EXERCISE AIM> Once you have checked the records that follow, state how many of their lines hold "benefity", giving the number only.

INFORMATION SUPPLIED>
**********

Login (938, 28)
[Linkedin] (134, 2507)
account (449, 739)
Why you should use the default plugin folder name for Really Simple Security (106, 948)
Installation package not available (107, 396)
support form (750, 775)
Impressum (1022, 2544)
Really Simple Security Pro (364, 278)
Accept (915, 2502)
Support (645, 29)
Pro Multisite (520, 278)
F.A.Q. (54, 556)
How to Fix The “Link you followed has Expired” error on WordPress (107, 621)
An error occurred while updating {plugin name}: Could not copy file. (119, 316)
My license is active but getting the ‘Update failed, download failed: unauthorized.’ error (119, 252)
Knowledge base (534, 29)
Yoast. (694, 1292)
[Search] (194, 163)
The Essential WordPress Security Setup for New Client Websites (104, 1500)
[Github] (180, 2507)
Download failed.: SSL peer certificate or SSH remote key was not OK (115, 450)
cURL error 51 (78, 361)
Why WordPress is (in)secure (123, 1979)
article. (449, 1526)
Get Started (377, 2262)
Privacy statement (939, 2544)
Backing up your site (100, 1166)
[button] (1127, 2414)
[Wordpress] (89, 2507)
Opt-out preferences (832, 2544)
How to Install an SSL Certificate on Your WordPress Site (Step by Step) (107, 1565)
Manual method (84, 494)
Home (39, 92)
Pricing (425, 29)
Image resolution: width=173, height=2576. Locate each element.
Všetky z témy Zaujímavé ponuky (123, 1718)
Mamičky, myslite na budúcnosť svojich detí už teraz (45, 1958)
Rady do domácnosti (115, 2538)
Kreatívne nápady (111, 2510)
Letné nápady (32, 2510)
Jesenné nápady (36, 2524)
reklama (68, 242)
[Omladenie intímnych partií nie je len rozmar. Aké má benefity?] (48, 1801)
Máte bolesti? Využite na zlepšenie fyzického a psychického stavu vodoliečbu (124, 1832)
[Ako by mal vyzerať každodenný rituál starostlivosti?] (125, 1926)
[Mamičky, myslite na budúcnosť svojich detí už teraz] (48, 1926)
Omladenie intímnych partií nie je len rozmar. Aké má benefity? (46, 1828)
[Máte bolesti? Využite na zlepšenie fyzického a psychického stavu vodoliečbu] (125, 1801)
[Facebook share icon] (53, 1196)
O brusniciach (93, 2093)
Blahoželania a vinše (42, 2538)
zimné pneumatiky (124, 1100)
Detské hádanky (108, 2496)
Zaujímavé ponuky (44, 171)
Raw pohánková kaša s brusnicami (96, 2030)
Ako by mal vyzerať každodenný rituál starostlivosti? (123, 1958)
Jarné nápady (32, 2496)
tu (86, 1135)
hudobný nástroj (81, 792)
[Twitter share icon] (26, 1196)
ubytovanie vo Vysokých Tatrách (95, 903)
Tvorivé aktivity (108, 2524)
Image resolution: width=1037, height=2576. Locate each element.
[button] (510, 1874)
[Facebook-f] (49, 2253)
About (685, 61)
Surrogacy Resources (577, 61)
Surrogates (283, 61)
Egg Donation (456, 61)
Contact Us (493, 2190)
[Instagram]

**********

ANSWER AREA> 2